### DOCUMENT EXTRACT
In summary, institutional ownership of natural resources can be achieved through land ownership that includes underground rights, ownership of mineral rights, or leasing of mineral rights. There are some opportunities for pure plays on natural resources through private partnerships or listed partnerships (MLPs); however, most global natural resources are either owned by governments or leased to operating firms.

10.1.2 Natural Resources as Exchange Options

Viewing natural resources as options to develop commodities and other real assets offers important insight regarding the analysis of natural resources. A potential developer of a natural resource anticipates expending money to develop the natural resource into a commodity or another improved real asset just as a call option holder anticipates expending cash to acquire an asset. However, an essential element of natural resources as options is that the amount of money necessary to develop the resources is uncertain. Therefore, a key aspect of natural resources as options is that they are better analyzed as an exchange option rather than as a call option with a fixed strike price. An exchange option is an option to exchange one risky asset for another rather than to buy or sell one asset at a fixed exercise or strike price.

The process of developing a resource involves using the mineral rights along with fuel, materials, labor, management, and equipment to bring a commodity to market. It is for this reason that a natural resource should be viewed as an exchange option in which the developer exchanges one set of resources with stochastic prices (the production inputs) to obtain the output (with a price that is also stochastic).

For example, a firm that owns mineral rights to gold ore can be viewed as owning an option to exchange the mineral rights, fuel, mining equipment, labor, management, and materials necessary to extract the gold for a long position in the underlying gold, as depicted more generally in Exhibit 10.1.

The market prices of both the receivables and the deliverables change. As discussed in Chapter 6, like all options, the value of an exchange option depends on volatility. In the case of an exchange option, the volatility depends on (1) the volatility of the price of the asset(s) being delivered, (2) the volatility of the price of the asset(s) being received, and (3) the covariance or correlation coefficient between the prices.

The volatility underlying the exchange option adheres to the familiar formula of Markowitz, which defines the volatility of a two-asset portfolio as depending on both the individual volatilities of the assets and their correlation. If the cost of development is highly correlated with the value of the commodity, the volatility of the value of the exchange will be lower and the value of the option will be lower (everything else being equal). The option can be especially valuable when development costs and commodity prices are not highly positively correlated.

The prices of developing a resource can change due to technological advances and other factors, such as environmental and regulatory concerns. Recent technological breakthroughs in drilling for oil and gas (e.g., hydraulic fracturing, or fracking) have enabled development of resources previously deemed economically infeasible. The transformation of previously worthless shale oil formations into highly valuable producing wells is an illustration of the importance of volatility in development costs that are uncorrelated with commodity prices.

### SET PROBLEM
In the passage on natural resources as exchange options, when can the option be especially valuable? The items after this passage are separate material.

### RECORD EXCERPTS
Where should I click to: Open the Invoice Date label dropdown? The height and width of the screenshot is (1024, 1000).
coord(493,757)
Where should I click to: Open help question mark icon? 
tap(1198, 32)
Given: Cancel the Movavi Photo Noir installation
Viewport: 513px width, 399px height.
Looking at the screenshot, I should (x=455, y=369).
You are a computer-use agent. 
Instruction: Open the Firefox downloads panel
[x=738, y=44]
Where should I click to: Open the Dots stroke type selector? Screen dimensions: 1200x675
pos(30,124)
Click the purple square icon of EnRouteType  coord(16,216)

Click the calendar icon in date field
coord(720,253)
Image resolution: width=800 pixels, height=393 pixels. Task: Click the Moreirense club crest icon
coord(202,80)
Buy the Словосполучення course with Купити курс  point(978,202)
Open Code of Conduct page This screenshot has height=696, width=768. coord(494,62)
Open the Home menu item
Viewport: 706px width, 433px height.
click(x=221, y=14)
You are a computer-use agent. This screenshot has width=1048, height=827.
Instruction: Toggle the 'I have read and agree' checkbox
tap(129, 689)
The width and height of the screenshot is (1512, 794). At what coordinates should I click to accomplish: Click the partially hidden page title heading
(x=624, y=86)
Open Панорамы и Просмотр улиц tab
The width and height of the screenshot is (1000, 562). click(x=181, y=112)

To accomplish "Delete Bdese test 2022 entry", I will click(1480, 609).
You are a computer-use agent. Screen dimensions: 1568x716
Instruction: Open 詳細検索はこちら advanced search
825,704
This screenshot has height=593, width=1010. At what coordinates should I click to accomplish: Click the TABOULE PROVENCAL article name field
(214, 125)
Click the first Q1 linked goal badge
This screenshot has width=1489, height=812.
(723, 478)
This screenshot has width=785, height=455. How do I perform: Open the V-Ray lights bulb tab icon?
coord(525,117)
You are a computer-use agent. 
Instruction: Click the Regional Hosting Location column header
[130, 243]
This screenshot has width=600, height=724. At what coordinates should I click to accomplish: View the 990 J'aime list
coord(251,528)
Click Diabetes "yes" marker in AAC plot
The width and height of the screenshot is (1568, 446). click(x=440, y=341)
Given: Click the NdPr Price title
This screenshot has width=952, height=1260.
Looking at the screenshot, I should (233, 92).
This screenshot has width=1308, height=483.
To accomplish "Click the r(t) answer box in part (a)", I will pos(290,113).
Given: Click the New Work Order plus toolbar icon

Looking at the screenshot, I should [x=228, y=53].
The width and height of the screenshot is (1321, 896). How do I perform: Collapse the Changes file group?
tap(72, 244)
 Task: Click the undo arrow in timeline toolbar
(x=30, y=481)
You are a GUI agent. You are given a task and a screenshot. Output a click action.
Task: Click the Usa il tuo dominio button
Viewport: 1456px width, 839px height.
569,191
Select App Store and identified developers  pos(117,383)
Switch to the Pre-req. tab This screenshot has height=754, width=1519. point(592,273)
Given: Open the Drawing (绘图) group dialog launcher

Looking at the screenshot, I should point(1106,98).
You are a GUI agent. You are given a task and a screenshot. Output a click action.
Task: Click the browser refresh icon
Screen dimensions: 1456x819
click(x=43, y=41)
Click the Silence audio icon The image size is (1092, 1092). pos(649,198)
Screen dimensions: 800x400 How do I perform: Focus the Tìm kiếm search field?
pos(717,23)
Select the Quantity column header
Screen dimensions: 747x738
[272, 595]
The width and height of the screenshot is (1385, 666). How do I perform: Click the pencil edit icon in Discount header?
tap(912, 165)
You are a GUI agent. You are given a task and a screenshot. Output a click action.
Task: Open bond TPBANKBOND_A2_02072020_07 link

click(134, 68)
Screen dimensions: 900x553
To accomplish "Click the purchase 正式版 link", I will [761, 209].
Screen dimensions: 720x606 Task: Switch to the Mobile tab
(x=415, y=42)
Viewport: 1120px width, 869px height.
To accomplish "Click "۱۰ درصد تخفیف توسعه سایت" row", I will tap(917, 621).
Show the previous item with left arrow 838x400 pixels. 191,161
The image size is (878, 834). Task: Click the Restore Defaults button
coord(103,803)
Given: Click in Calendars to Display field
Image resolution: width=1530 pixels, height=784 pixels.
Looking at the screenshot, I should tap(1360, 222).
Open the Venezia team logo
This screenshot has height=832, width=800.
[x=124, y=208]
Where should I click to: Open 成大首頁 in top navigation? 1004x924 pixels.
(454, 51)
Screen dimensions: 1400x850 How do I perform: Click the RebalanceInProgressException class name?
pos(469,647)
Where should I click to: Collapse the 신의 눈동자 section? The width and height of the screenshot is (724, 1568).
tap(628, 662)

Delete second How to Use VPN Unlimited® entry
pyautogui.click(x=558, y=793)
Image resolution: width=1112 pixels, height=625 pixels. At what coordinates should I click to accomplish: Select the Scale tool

### THE RESPONSE
When development costs and commodity prices are not highly positively correlated.